A new index would indeed be ignored initially but the "better" plan would be
captured. By default, that night an autotask (SYS_AUTO_SPM_EVOLVE_TASK) will
run and auto-evolve the baseline and tomorrow you're going to be using a whole
new set of plans (the old plans will still be available to be chosen too).
Personally I would recommend you disable the autotask and run the evolve
yourself (using DBMS_SPM) so plans don't change "unexpectedly" overnight, and
only when you run an evolve manually. Adding a new index and adopting a new
plan would therefore be 1) add index 2) run SQL so it will hard parse and 3)
run a baseline evolve to accept the new plan.

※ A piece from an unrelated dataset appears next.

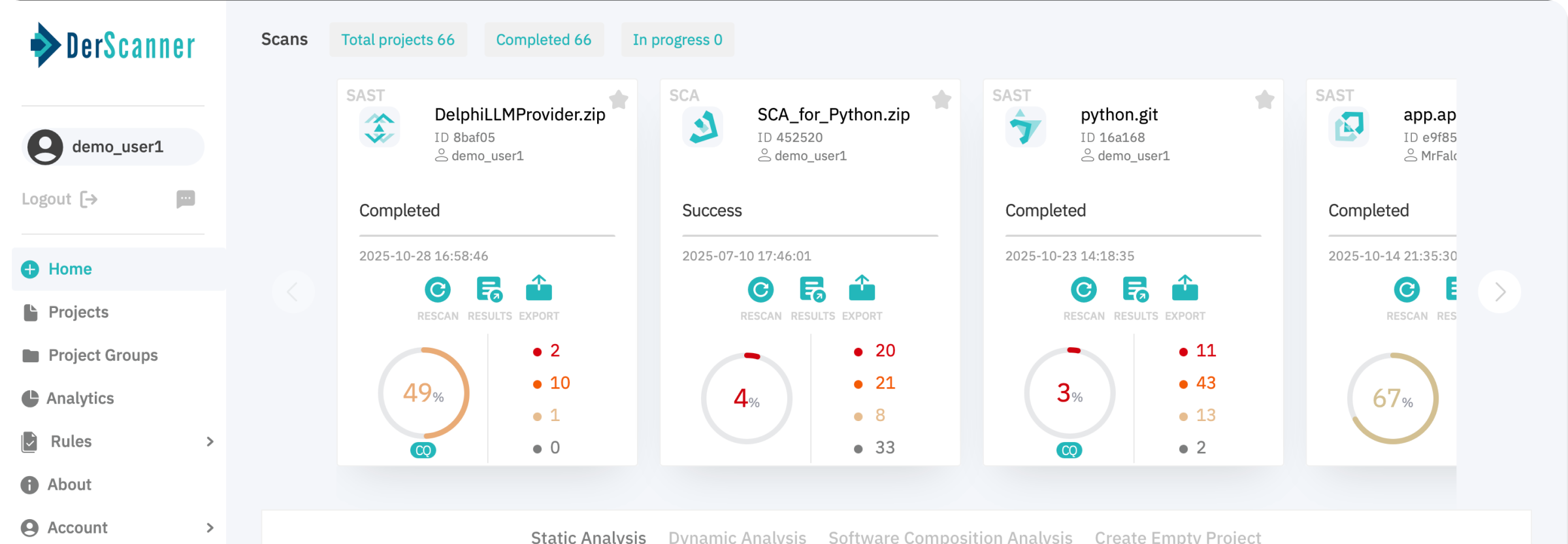Expand the Account submenu arrow
1568x544 pixels.
[x=210, y=528]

Part of the real power of baselines is the ability to evolve them and have one
or more potential plans available to the optimizer, but only those which you
allow.
There is a hard parse overhead (cost is parsed with no hints and then parsed
again with hints to replicate the baseline) but unless you are really
parse-heavy, you're not going to notice.
regards
Neil C
https://chandlerdba.wordpress.com/
Date: Wed, 28 Sep 2016 10:05:19 -0400
From: JBECKSTROM@xxxxxxxxx
To: oracle-l@xxxxxxxxxxxxx; oracle-db-l@xxxxxxxxxxxxxxxxxxxx
Subject: Usage of Baselines to prevent plan changes
Over the past year, we have encountered problems where a SQL statement suddenly
starts performing badly. In the past, we would either create a SQL Profile or
alter the SQL with hints to get the old plan back. Just wondering if people
used Baselines to prevent this form occurring and how well they work? This is
an Oracle EBS system. If we use Baselines and Oracle changes the table
structure adding an index to improve performance, would the new index be
ignored because of the Baseline?
Jeffrey Beckstrom
Lead Database Administrator
Information Technology Department
Greater Cleveland Regional Transit Authority
1240 W. 6th Street
Cleveland, Ohio 44113
.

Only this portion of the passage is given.